The Monetary Authority of Singapore (MAS) plans to lead by example by making its data available through the use of Application Programming Interfaces (APIs).

SINGAPORE: In a step toward achieving its Smart Financial Centre initiative, the Monetary Authority of Singapore (MAS) on Wednesday (Mar 30) mapped out a plan which showed the central bank moving toward an open Application Programming Interface (API) architecture.

An example is how the MAS plans to make its data available through APIs which can be used easily by third-party applications, said executive director and head of MAS' IT Department Lawrence Ang at the end of the two-day Financial World: API Conference 2016. This aims to lay the groundwork for banks and financial institutions to leverage information to serve consumers better.

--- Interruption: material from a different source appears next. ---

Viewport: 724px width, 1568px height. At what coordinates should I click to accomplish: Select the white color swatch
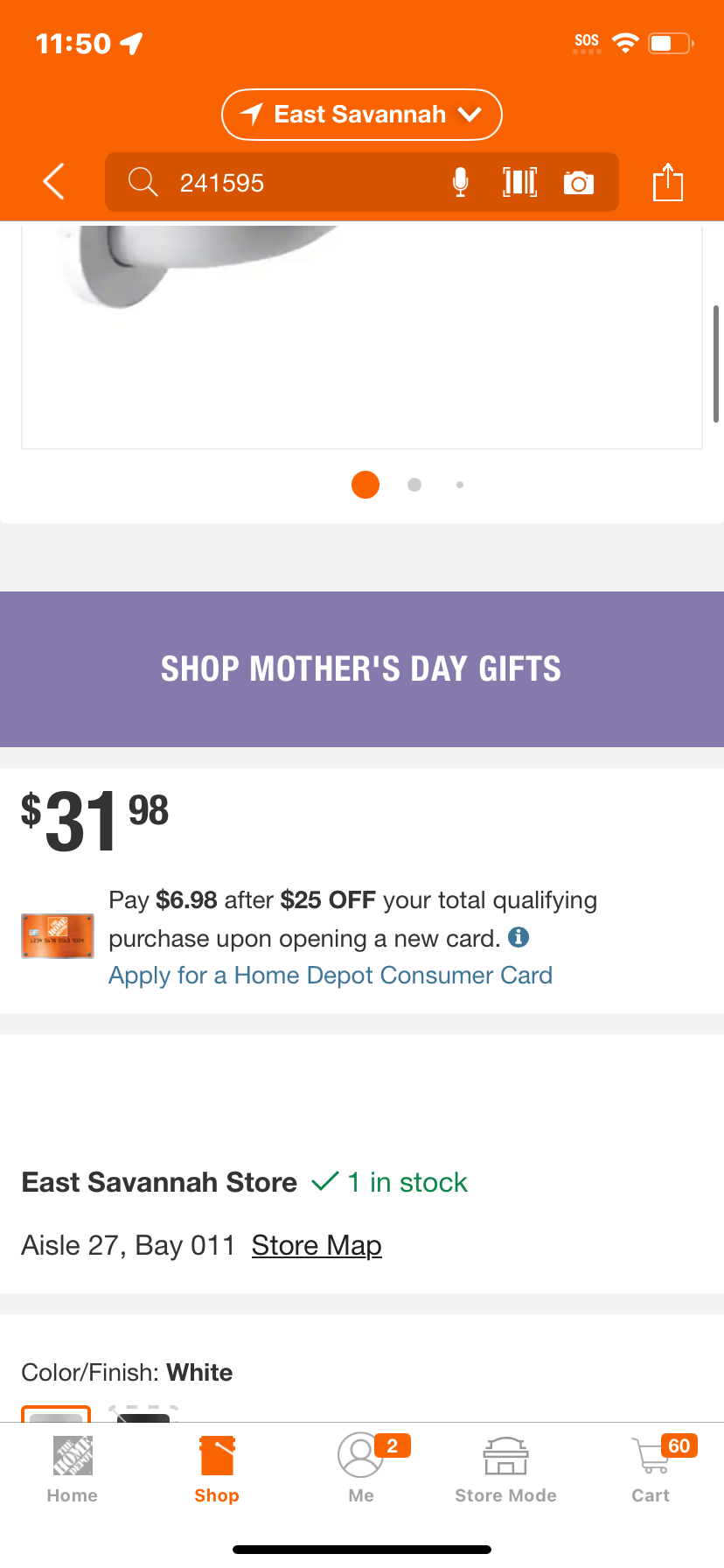(x=56, y=1413)
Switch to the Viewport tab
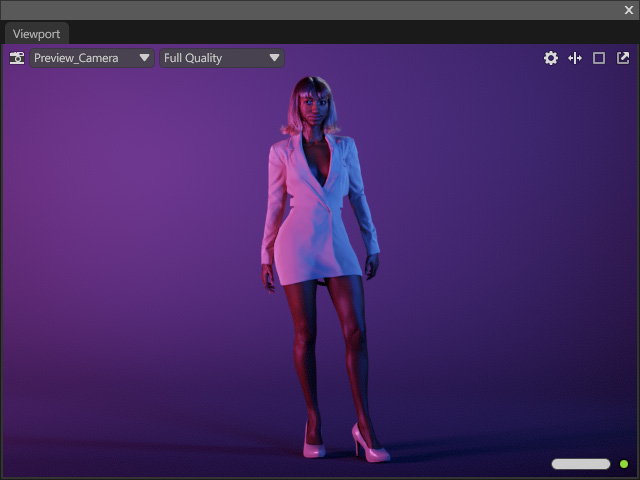The image size is (640, 480). (x=36, y=34)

APIs – defined as sets of requirements that specify how one application interacts with another – will enable financial institutions to integrate their systems internally, and pave the way for seamless interaction with third parties for the development of better products.

“APIs reduce the time to market, lower the cost of implementing projects and changing business rules,” said Mr Ang, who added that there will be no compliance issues as these data are already available for the public via Excel spreadsheets and PDF. “I believe that someone will make good use of that data and create something that customers will benefit (from),” he said.

These comments follow the remarks of MAS chief Fintech Officer Sopnendu Mohanty, who encouraged traditional banks and fintech players to collaborate on Tuesday. APIs, which Mr Mohanty described as an “unstoppable force”, will be the platform to foster more partnerships.

MAS also raised the example of how APIs can increase the efficiency of certain regulatory processes, such as banks’ submissions of applications and transactions. This will be key in the promotion of regulatory technology (RegTech) and helping the central bank to ensure a safe and secure financial sector, Mr Ang said.

“The current way of preparing data is not efficient... In future, we have to think of smarter ways of doing things because when we are under distress, there is no (time) for us to wait for everyone to submit data, run some data extraction and merging in order to find out which organization or entity is causing (the problem) so we need smarter ways... We want to help your organisation to be more efficient in submitting data that is crucial for regulators to ensure financial stability, therefore we must pursue this route of collaboration.”

The central bank is also counting on the use of APIs to spur innovation between financial institutions and fintech players so as to improve customer experience.

Mr Ang raised the example of how a consumer who has accounts with more than one bank is currently receiving different statements as lenders issue bank statements in their own format. However, if these statements could be released in a standardised format through the same set of APIs, innovation could occur with developers being able to make better use of the data.

“By providing statements in standard formats with the same set of APIs, app developers can come together to merge with other data service providers, and this is where robo-advisors could come to fruition. Consumers and developers will gain, and the whole ecosystem will gain.”

When asked when these will likely occur, the MAS executive did not reveal a specific timeline. He could only say that the “lower hanging fruits” of achieving agility and the provision of data through APIs will come “progressively in months to come”.

For the others, Mr Ang said it will require both the regulator and banks to come together and agree on a common standard, but MAS hopes that its strategy of integrating APIs can act as a “story of advocacy” and serve as an example for industry players.

"I’d like to (address) the debate about who is stealing whose lunch. It’s not about anybody taking anyone’s lunch (because) the potential that can be generated, the value that can be created will be so immense that none of us can anticipate what is to come."